Belakangan “Cinta di Musim Cherry” kandas di tengah episode, demikian pula dengan “Gang Damai” yang hanya mampu bertahan selama dua pekan. Hanya SCTV yang masih teguh dengan kebijakan impor drama Turki menyusul kesuksesan “Elif”. Sementara ANTV mengutamakan impornya dari India. Tren drama Turki lambat laun mulai ditinggalkan, meskipun secara dramaturgi dan sinematografi lebih mending ketimbang sinetron lokal dan India.

Persoalannya bukan hanya terletak pada selera konsumen Indonesia, tapi juga hitung-hitungan nilai impor dan alih suara antara sinetron Turki dan India. Caglar mengatakan bahwa pada 2015, satu episode drama Turki bisa dijual lebih dari 200.000 dolar AS atau sekitar Rp2,6 miliar lebih. "Harga per menit dari serial TV Turki sekitar 4.500 dolar” tambahnya.
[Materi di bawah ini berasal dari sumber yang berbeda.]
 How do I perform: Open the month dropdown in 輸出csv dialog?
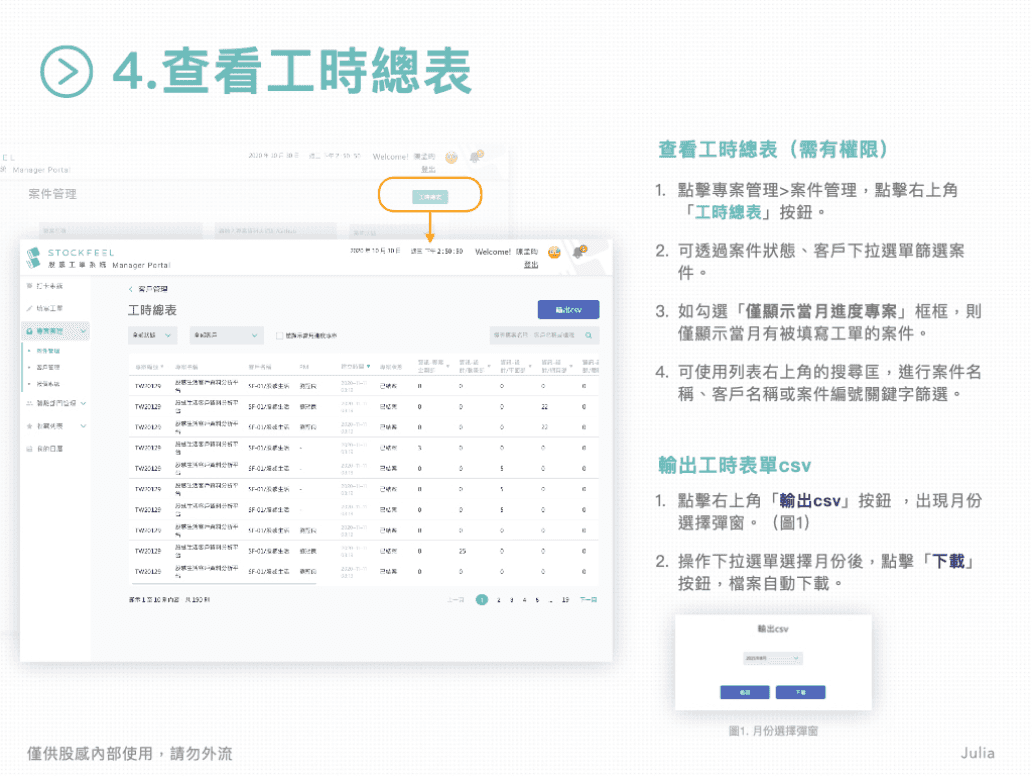point(772,658)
Sementara Times of India pada 5 Juni lalu melaporkan biaya impor sinetron India tergolong murah meriah ketimbang Turki. Angkanya bervariasi dari 100 dolar AS sampai 300 dolar AS per episode atau sekitar Rp1 juta sampai Rp4 juta. Menurut laporan tersebut, ada biaya tambahan sekitar 500 dolar AS atau setara Rp6-7 juta bila stasiun televisi penayang membutuhkan alih suara.
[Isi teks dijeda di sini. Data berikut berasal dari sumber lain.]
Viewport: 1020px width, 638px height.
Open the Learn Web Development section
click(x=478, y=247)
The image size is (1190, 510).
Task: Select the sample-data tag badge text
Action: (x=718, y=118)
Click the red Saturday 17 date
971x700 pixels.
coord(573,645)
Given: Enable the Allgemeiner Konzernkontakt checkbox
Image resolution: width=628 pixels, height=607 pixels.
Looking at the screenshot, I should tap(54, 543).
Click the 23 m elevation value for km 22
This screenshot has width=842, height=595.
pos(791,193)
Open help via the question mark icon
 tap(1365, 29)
Sebenarnya ANTV dan juga tv lokal lain bisa lebih berhemat lagi bila menggunakan subtitle pada sinetron impor mereka, karena itu nyaris tanpa biaya tambahan pelibatan agensi dubbing. Tapi hal itu tak dilakukan ANTV demi menjaga kedekatan emosional dengan penggemarnya. Hasilnya, sinetron digilai penggemarnya hingga beratus-ratus episode produksinya.
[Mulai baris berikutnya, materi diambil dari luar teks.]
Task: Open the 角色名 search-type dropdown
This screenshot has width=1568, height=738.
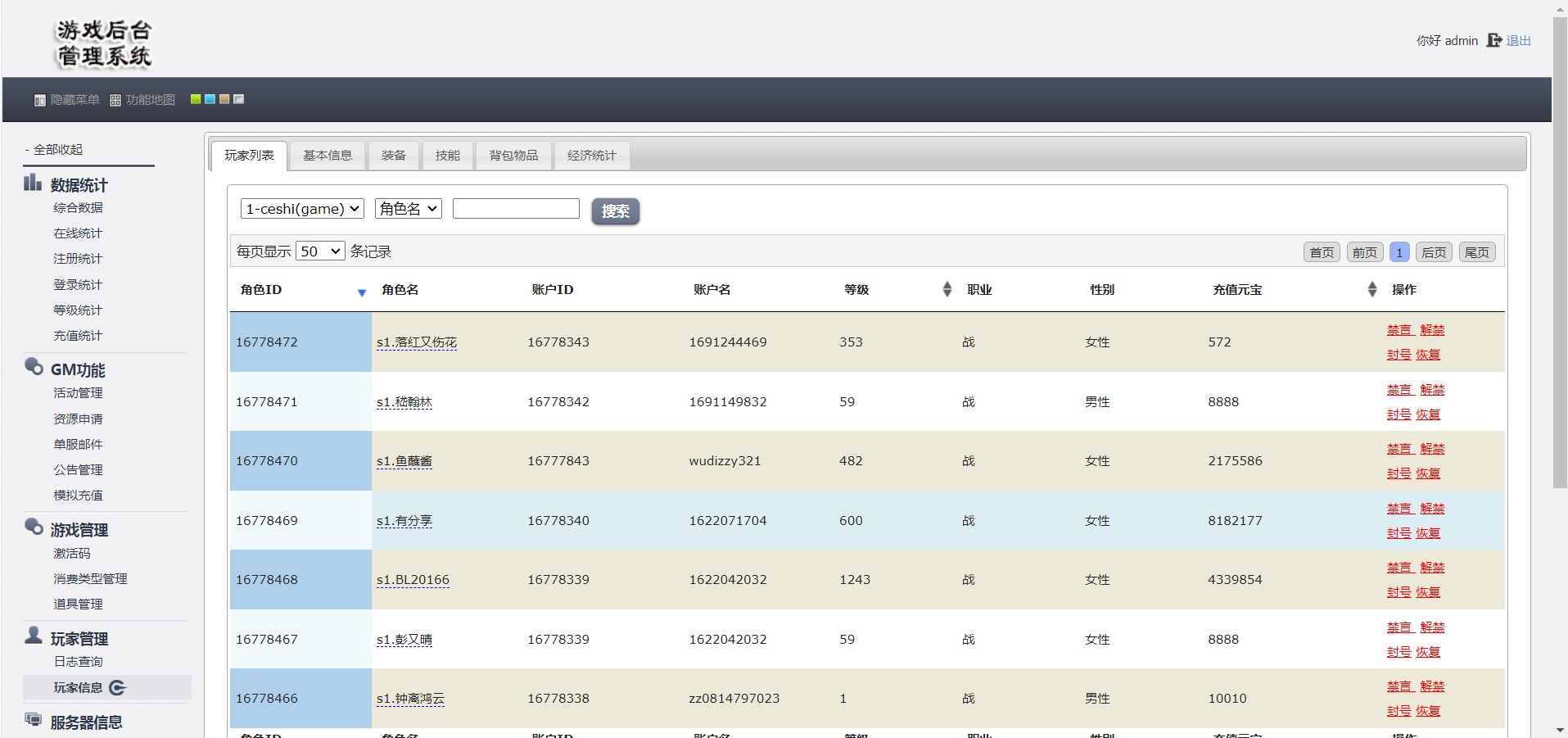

Sinetron memang sering dicibir karena konten-kontennya yang dianggap tidak bermutu, merusak moral, dan tidak mendidik. Namun, fakta yang tak boleh dipungkiri, sinetron mampu menjadi sebuah industri yang melibatkan uang tidak sedikit. Karenanya, stasiun televisi berlomba-lomba menayangkan agar pundi-pundinya semakin berisi. Soal mutu? Itu urusan belakang.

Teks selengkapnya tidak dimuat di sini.